To do =>
Reproduce the entries that follow, exactly and in full.

Extracted material =>

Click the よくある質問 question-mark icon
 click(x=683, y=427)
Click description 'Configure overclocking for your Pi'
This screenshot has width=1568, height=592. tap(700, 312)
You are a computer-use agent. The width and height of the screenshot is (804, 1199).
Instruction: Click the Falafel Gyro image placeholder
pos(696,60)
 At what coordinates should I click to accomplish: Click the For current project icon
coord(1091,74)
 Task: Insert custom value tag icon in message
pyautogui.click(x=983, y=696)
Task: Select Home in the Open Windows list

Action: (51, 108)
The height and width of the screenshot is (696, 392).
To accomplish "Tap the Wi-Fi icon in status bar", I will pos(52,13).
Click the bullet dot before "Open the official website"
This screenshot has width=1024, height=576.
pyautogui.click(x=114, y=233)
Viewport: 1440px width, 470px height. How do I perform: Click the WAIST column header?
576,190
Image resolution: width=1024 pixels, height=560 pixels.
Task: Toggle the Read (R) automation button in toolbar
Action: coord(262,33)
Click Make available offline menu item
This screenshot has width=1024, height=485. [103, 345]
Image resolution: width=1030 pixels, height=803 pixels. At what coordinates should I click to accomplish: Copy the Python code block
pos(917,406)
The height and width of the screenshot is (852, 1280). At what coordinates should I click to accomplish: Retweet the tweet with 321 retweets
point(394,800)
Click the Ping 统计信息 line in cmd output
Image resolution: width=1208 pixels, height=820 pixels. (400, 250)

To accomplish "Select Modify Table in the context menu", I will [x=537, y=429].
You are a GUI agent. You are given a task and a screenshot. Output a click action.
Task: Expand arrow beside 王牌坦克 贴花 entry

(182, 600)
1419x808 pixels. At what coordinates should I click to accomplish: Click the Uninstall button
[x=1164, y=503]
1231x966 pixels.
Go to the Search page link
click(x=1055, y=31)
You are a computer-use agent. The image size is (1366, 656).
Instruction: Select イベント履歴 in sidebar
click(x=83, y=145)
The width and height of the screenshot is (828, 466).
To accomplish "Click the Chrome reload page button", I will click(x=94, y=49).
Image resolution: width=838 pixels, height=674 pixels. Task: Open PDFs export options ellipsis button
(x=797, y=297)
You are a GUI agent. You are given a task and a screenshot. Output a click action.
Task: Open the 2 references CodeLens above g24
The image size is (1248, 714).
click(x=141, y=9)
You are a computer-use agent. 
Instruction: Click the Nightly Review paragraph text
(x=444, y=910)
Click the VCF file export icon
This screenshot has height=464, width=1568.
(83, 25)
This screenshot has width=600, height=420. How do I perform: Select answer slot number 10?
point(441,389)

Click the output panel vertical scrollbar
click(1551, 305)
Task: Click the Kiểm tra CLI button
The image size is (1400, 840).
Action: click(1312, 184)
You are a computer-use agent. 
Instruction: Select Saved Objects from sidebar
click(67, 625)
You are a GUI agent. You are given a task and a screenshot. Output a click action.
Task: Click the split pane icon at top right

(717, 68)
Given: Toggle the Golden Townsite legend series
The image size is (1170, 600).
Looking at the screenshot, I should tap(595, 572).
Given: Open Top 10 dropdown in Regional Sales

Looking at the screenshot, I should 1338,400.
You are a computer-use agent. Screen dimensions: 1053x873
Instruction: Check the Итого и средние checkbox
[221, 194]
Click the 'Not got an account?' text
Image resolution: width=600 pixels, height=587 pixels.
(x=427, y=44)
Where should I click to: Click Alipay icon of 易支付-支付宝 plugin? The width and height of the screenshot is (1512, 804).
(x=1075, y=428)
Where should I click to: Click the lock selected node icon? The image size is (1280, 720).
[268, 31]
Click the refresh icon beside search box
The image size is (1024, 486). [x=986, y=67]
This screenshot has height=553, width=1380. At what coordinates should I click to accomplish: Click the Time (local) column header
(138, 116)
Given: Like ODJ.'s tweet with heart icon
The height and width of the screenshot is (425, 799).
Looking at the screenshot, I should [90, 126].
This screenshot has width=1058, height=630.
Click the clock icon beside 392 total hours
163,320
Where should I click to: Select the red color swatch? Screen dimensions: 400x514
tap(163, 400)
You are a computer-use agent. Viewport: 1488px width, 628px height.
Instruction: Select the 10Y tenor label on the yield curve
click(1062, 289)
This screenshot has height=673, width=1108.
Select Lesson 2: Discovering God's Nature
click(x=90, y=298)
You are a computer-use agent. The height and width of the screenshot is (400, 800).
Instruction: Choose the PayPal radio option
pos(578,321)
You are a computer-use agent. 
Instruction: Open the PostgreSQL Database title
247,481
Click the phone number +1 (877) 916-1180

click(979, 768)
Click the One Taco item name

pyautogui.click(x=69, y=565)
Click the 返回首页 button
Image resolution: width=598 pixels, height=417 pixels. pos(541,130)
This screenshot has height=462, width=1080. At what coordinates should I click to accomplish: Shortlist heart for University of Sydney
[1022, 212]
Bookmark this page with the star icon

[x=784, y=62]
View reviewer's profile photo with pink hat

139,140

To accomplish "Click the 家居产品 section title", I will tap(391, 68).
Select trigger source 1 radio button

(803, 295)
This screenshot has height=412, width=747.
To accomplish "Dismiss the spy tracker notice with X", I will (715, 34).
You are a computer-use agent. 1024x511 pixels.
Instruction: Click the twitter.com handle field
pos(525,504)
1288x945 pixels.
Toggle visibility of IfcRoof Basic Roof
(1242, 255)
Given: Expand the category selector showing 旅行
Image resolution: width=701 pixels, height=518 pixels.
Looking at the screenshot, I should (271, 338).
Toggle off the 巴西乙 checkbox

Answer =>
Click the よくある質問 question-mark icon
 click(x=683, y=427)
Click description 'Configure overclocking for your Pi'
This screenshot has width=1568, height=592. tap(700, 312)
You are a computer-use agent. The width and height of the screenshot is (804, 1199).
Instruction: Click the Falafel Gyro image placeholder
pos(696,60)
 At what coordinates should I click to accomplish: Click the For current project icon
coord(1091,74)
 Task: Insert custom value tag icon in message
pyautogui.click(x=983, y=696)
Task: Select Home in the Open Windows list

Action: (51, 108)
The height and width of the screenshot is (696, 392).
To accomplish "Tap the Wi-Fi icon in status bar", I will pos(52,13).
Click the bullet dot before "Open the official website"
This screenshot has width=1024, height=576.
pyautogui.click(x=114, y=233)
Viewport: 1440px width, 470px height. How do I perform: Click the WAIST column header?
576,190
Image resolution: width=1024 pixels, height=560 pixels.
Task: Toggle the Read (R) automation button in toolbar
Action: coord(262,33)
Click Make available offline menu item
This screenshot has width=1024, height=485. [103, 345]
Image resolution: width=1030 pixels, height=803 pixels. At what coordinates should I click to accomplish: Copy the Python code block
pos(917,406)
The height and width of the screenshot is (852, 1280). At what coordinates should I click to accomplish: Retweet the tweet with 321 retweets
point(394,800)
Click the Ping 统计信息 line in cmd output
Image resolution: width=1208 pixels, height=820 pixels. (400, 250)

To accomplish "Select Modify Table in the context menu", I will [x=537, y=429].
You are a GUI agent. You are given a task and a screenshot. Output a click action.
Task: Expand arrow beside 王牌坦克 贴花 entry

(182, 600)
1419x808 pixels. At what coordinates should I click to accomplish: Click the Uninstall button
[x=1164, y=503]
1231x966 pixels.
Go to the Search page link
click(x=1055, y=31)
You are a computer-use agent. The image size is (1366, 656).
Instruction: Select イベント履歴 in sidebar
click(x=83, y=145)
The width and height of the screenshot is (828, 466).
To accomplish "Click the Chrome reload page button", I will click(x=94, y=49).
Image resolution: width=838 pixels, height=674 pixels. Task: Open PDFs export options ellipsis button
(x=797, y=297)
You are a GUI agent. You are given a task and a screenshot. Output a click action.
Task: Open the 2 references CodeLens above g24
The image size is (1248, 714).
click(x=141, y=9)
You are a computer-use agent. 
Instruction: Click the Nightly Review paragraph text
(x=444, y=910)
Click the VCF file export icon
This screenshot has height=464, width=1568.
(83, 25)
This screenshot has width=600, height=420. How do I perform: Select answer slot number 10?
point(441,389)

Click the output panel vertical scrollbar
click(1551, 305)
Task: Click the Kiểm tra CLI button
The image size is (1400, 840).
Action: click(1312, 184)
You are a computer-use agent. 
Instruction: Select Saved Objects from sidebar
click(67, 625)
You are a GUI agent. You are given a task and a screenshot. Output a click action.
Task: Click the split pane icon at top right

(717, 68)
Given: Toggle the Golden Townsite legend series
The image size is (1170, 600).
Looking at the screenshot, I should tap(595, 572).
Given: Open Top 10 dropdown in Regional Sales

Looking at the screenshot, I should 1338,400.
You are a computer-use agent. Screen dimensions: 1053x873
Instruction: Check the Итого и средние checkbox
[221, 194]
Click the 'Not got an account?' text
Image resolution: width=600 pixels, height=587 pixels.
(x=427, y=44)
Where should I click to: Click Alipay icon of 易支付-支付宝 plugin? The width and height of the screenshot is (1512, 804).
(x=1075, y=428)
Where should I click to: Click the lock selected node icon? The image size is (1280, 720).
[268, 31]
Click the refresh icon beside search box
The image size is (1024, 486). [x=986, y=67]
This screenshot has height=553, width=1380. At what coordinates should I click to accomplish: Click the Time (local) column header
(138, 116)
Given: Like ODJ.'s tweet with heart icon
The height and width of the screenshot is (425, 799).
Looking at the screenshot, I should [90, 126].
This screenshot has width=1058, height=630.
Click the clock icon beside 392 total hours
163,320
Where should I click to: Select the red color swatch? Screen dimensions: 400x514
tap(163, 400)
You are a computer-use agent. Viewport: 1488px width, 628px height.
Instruction: Select the 10Y tenor label on the yield curve
click(1062, 289)
This screenshot has height=673, width=1108.
Select Lesson 2: Discovering God's Nature
click(x=90, y=298)
You are a computer-use agent. The height and width of the screenshot is (400, 800).
Instruction: Choose the PayPal radio option
pos(578,321)
You are a computer-use agent. 
Instruction: Open the PostgreSQL Database title
247,481
Click the phone number +1 (877) 916-1180

click(979, 768)
Click the One Taco item name

pyautogui.click(x=69, y=565)
Click the 返回首页 button
Image resolution: width=598 pixels, height=417 pixels. pos(541,130)
This screenshot has height=462, width=1080. At what coordinates should I click to accomplish: Shortlist heart for University of Sydney
[1022, 212]
Bookmark this page with the star icon

[x=784, y=62]
View reviewer's profile photo with pink hat

139,140

To accomplish "Click the 家居产品 section title", I will tap(391, 68).
Select trigger source 1 radio button

(803, 295)
This screenshot has height=412, width=747.
To accomplish "Dismiss the spy tracker notice with X", I will (715, 34).
You are a computer-use agent. 1024x511 pixels.
Instruction: Click the twitter.com handle field
pos(525,504)
1288x945 pixels.
Toggle visibility of IfcRoof Basic Roof
(1242, 255)
Given: Expand the category selector showing 旅行
Image resolution: width=701 pixels, height=518 pixels.
Looking at the screenshot, I should (271, 338).
Toggle off the 巴西乙 checkbox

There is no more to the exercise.